- _PROBLEM DESCRIPTION_: Scan the records for the string "height" and copy every line that holds it.

**** GIVEN ENTRIES

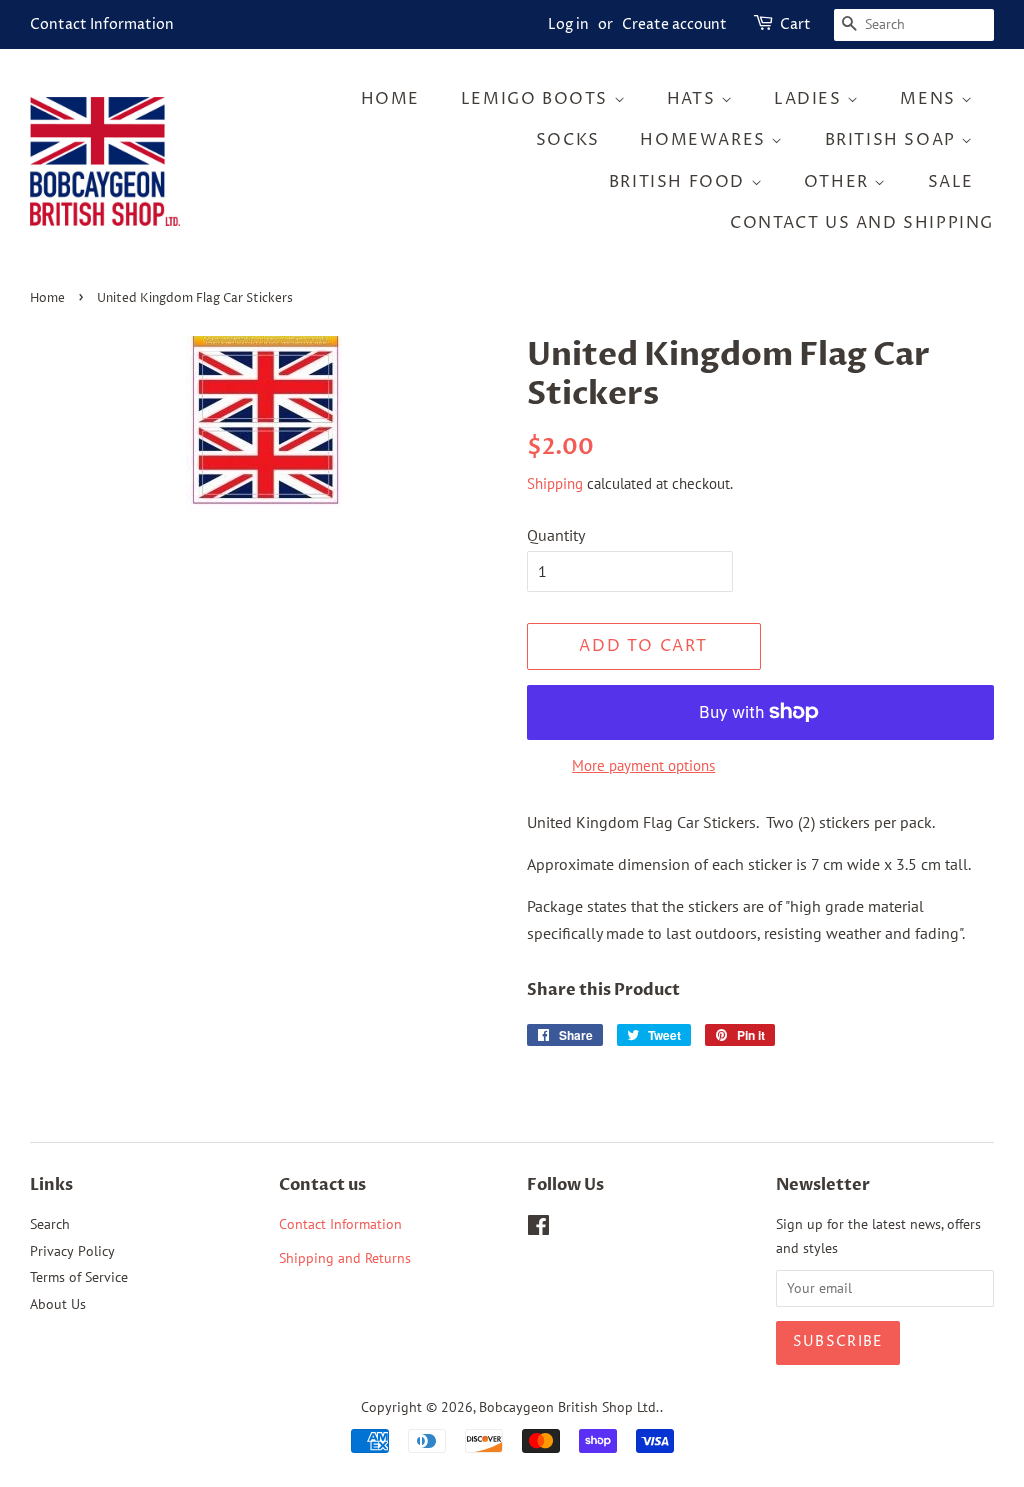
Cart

********
**** GIVEN ENTRIES

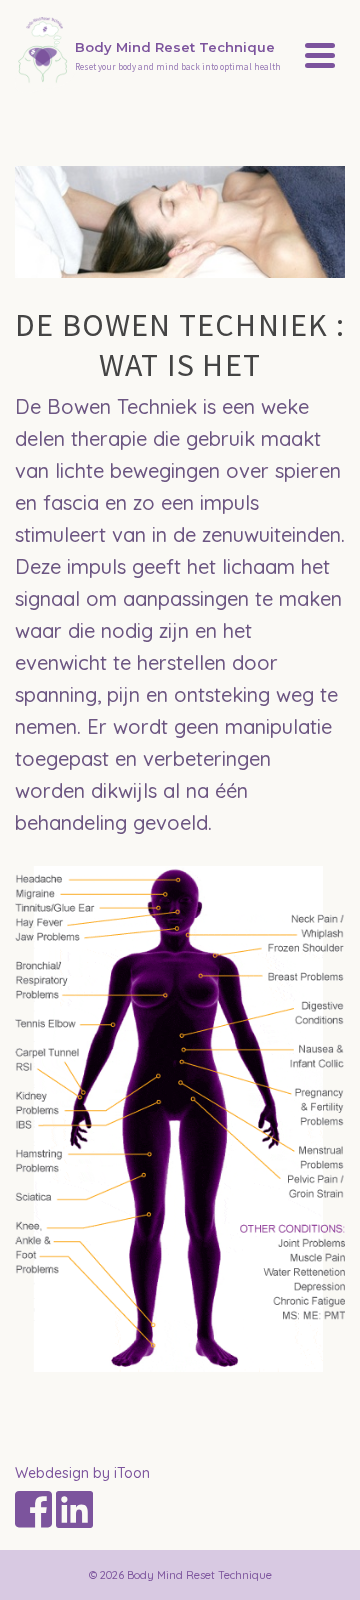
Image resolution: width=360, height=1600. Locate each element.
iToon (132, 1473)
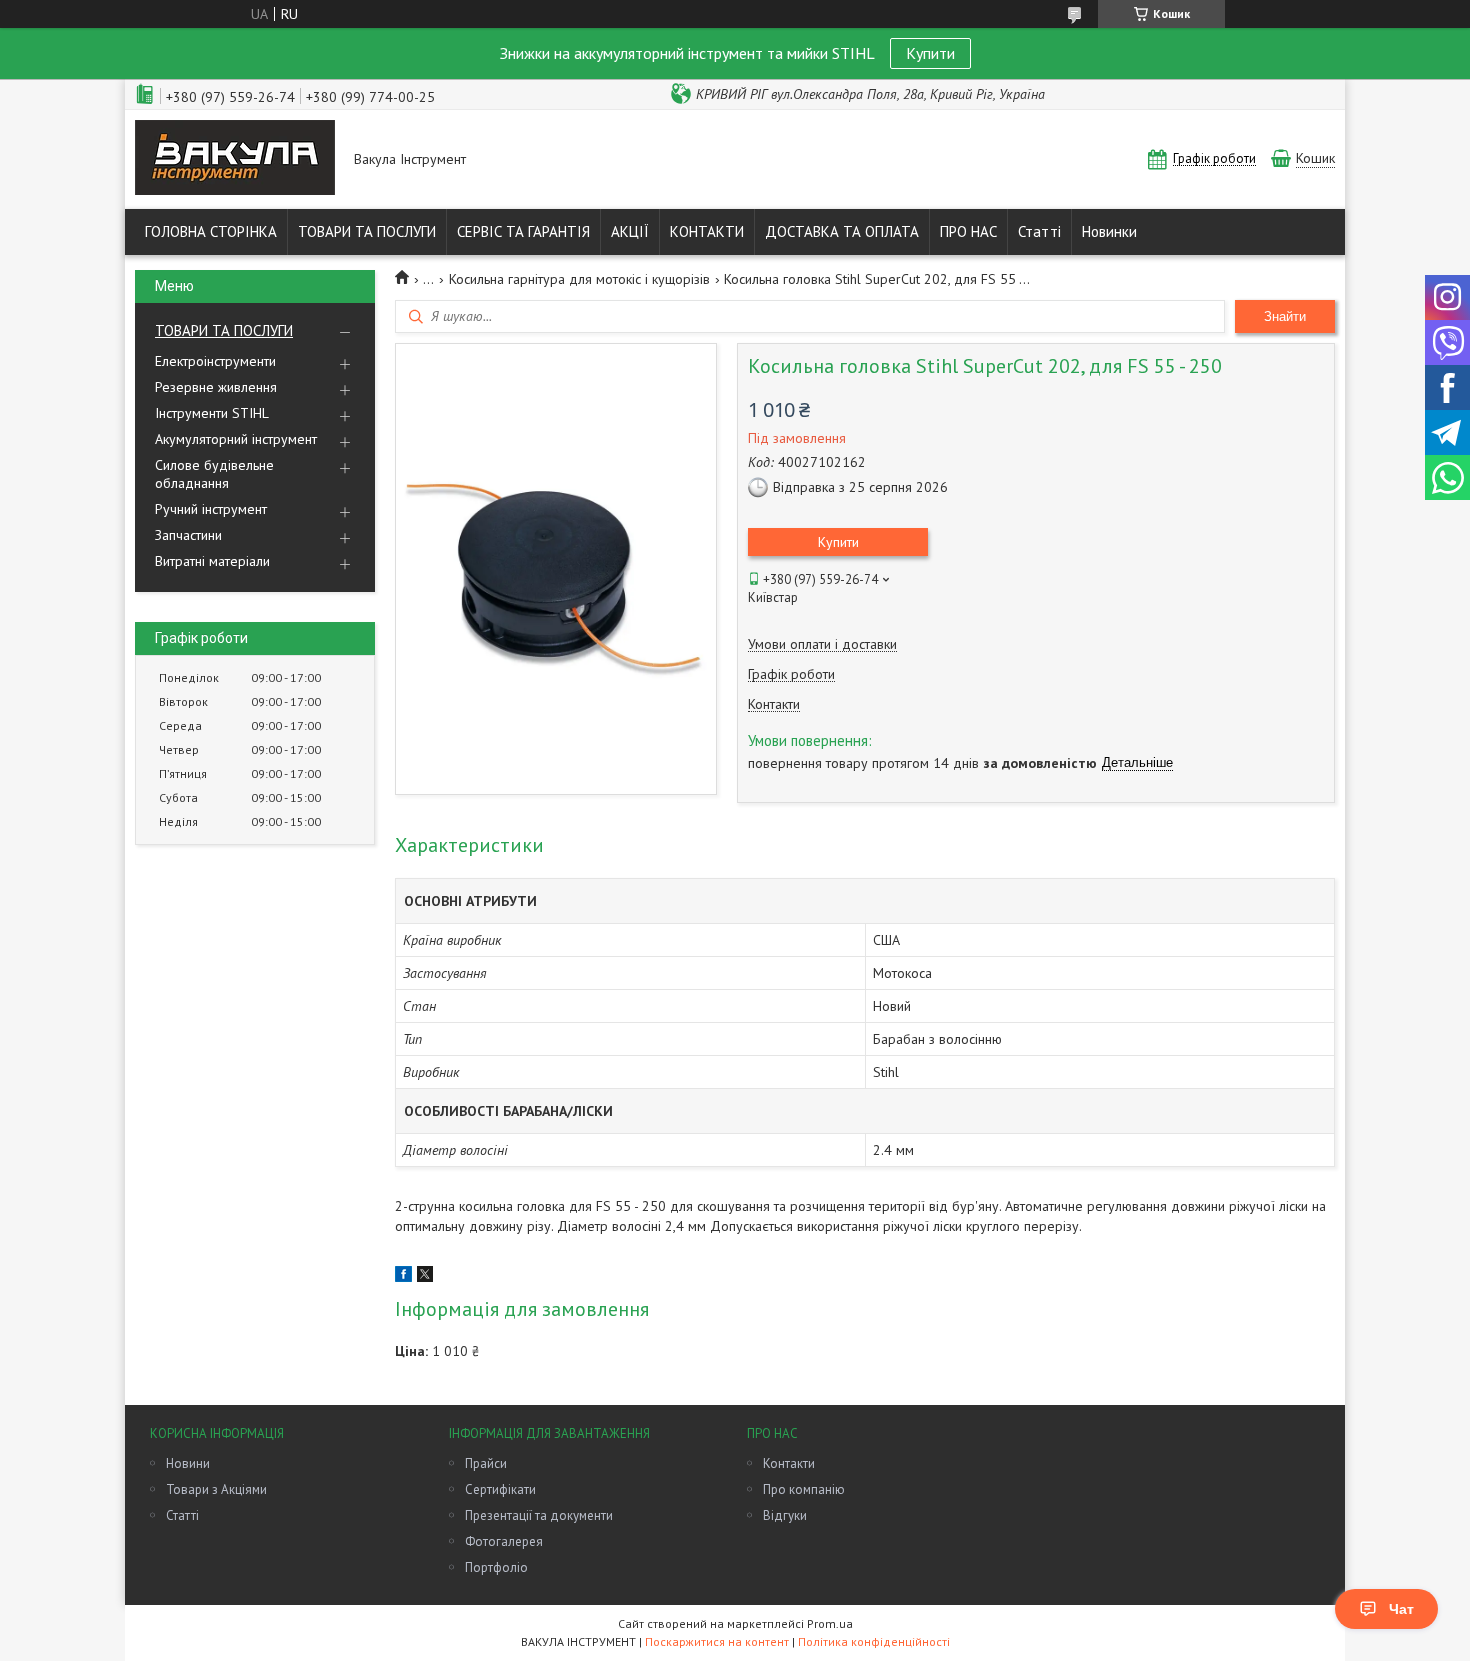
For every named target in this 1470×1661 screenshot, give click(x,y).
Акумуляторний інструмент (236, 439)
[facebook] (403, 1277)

********
**** GIVEN ENTRIES

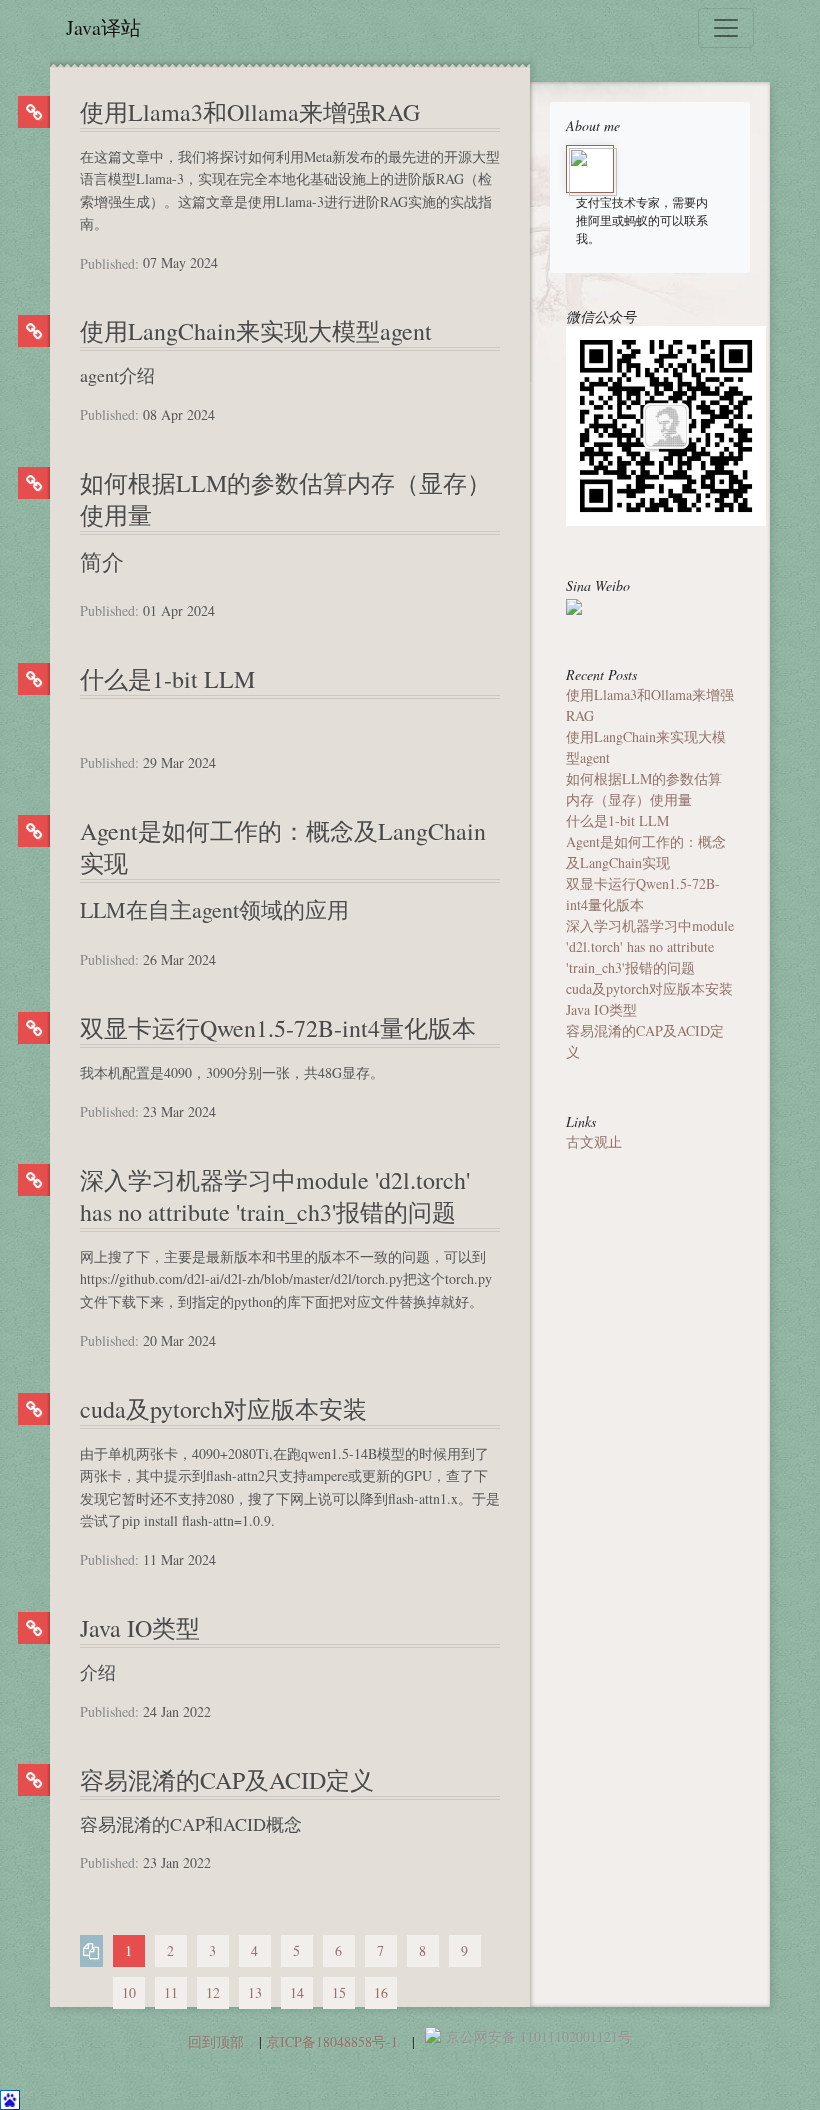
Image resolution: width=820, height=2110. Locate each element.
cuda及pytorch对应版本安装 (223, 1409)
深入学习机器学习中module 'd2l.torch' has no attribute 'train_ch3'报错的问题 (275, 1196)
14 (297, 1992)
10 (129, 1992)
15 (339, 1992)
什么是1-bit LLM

********

- _RESPONSE AREA_:
Image resolution: width=360, height=1600. Locate each element.
Image resolution: width=820, height=2110. Locate each element.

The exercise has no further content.